Las mujeres no necesitan tanto a los hombres, como los hombres a las mujeres. (John Gray: Los hombres vienen de Marte y las mujeres de Venus)
La reina Artemisia, en el siglo IV antes de nuestra era, mandó a construir en Halicarnaso una espléndida tumba dedicada a Mausolo, su marido, que por razones de Estado también era su hermano. El monumento, una de las siete maravillas de la Antigüedad, ya no existe, pero sí el ejemplo de la mujer fiel a la memoria de su pareja (tal vez porque no lo sobrevivió más de dos años). ¿Acaso Artemisia hubiera podido reinar sola, sin que nadie se escandalizara por su audacia, o se habría visto obligada a buscar otro marido, para calmar a la opinión dominante?
En la cultura paternalista, el destino de una mujer que ostente una alta posición, no incluye la alternativa de permanecer sin pareja. Por eso, la muerte de Artemisia es el final más adecuado para que se la recuerde como el modelo que deberían imitar otras viudas menos dedicadas. En el momento de constituir una pareja, una mujer sin capital ni experiencia en el terreno de la sexualidad era lo deseable para los hombres, por las oportunidades que brindaba de hacer con ella lo que se les ocurriera, encontrando colaboración o al menos ninguna resistencia.
La docilidad propia de aquellos que no han tenido la oportunidad de formarse una opinión, pasa a convertirse en uno de los principales atractivos femeninos, y eso no es tan fácil de encontrar en una viuda. Ella tiene el atractivo de sus posesiones, en el caso de que las leyes le permitieran heredarlas del muerto y en forma paralela el handicap de una experiencia que promete mayor resistencia a los abusos.
Petronio cuenta la historia de una virtuosa matrona de Éfeso, que acaba de enviudar y no se conforma con correr detrás del cadáver del marido, tras haberse desgarrado las ropas y desordenarse los cabellos, de acuerdo al duelo de hace dos mil años. La viuda de Efeso se encierra en la tumba y renuncia a comer y beber, desoyendo los consejos de su familia. Quiere morir, después de haberlo perdido al hombre que era todo para ella.

·····

• TAREA: Transcribe literalmente el pasaje del texto sobre las viudas que va desde "En la cultura" hasta "menos ninguna resistencia.", este último incluido.

• CONTENIDO DEL LISTADO:
·····

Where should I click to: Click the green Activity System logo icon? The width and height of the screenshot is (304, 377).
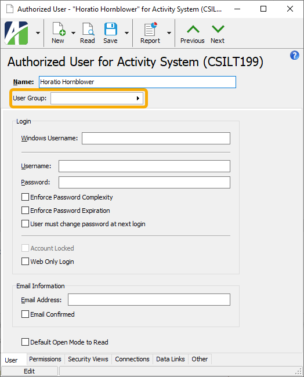click(16, 33)
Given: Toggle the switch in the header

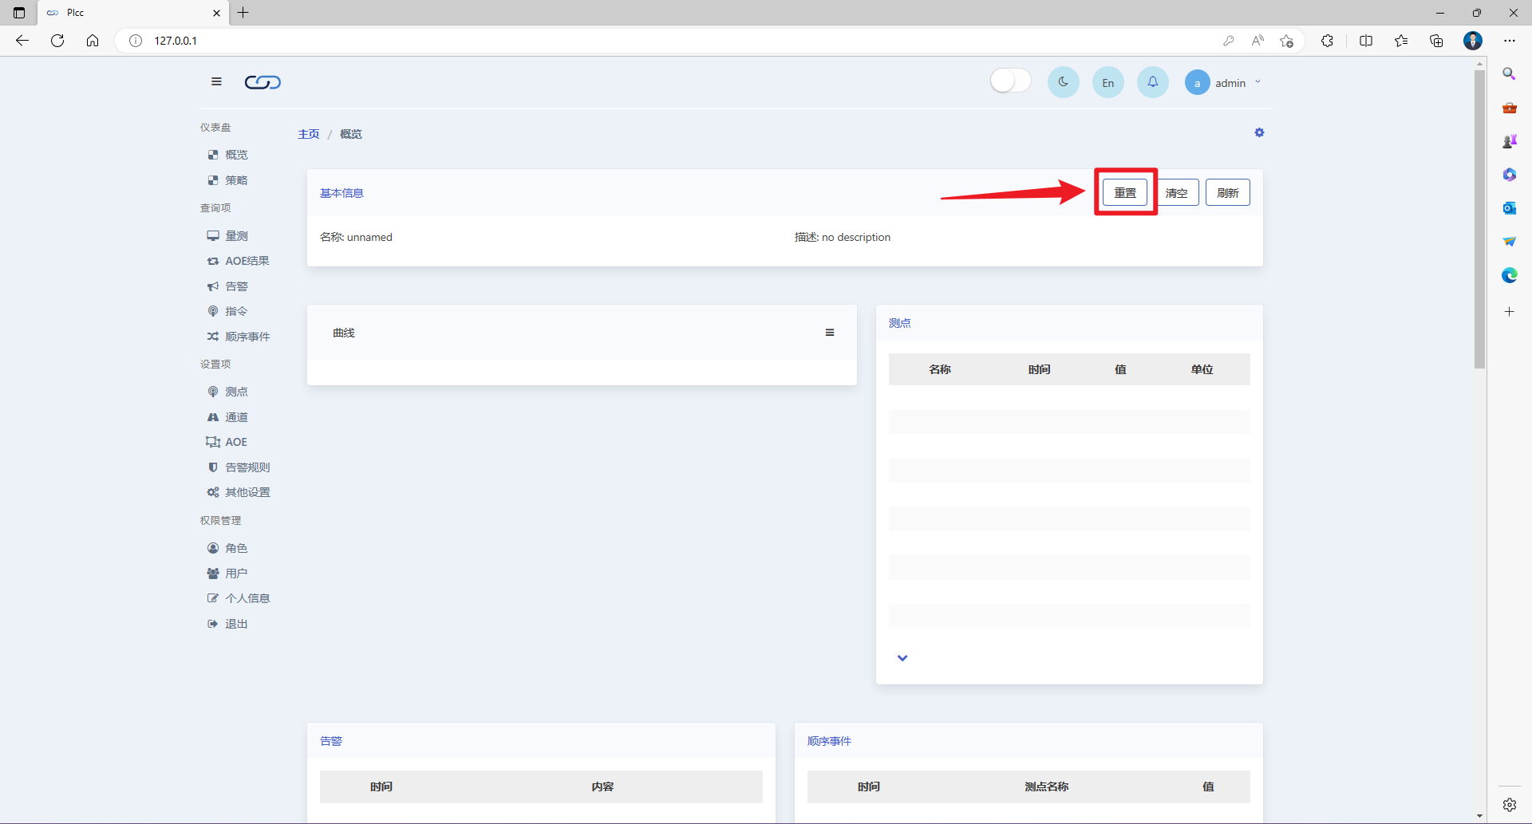Looking at the screenshot, I should (x=1011, y=81).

·····

• RESPUESTA:
En la cultura paternalista, el destino de una mujer que ostente una alta posición, no incluye la alternativa de permanecer sin pareja. Por eso, la muerte de Artemisia es el final más adecuado para que se la recuerde como el modelo que deberían imitar otras viudas menos dedicadas. En el momento de constituir una pareja, una mujer sin capital ni experiencia en el terreno de la sexualidad era lo deseable para los hombres, por las oportunidades que brindaba de hacer con ella lo que se les ocurriera, encontrando colaboración o al menos ninguna resistencia.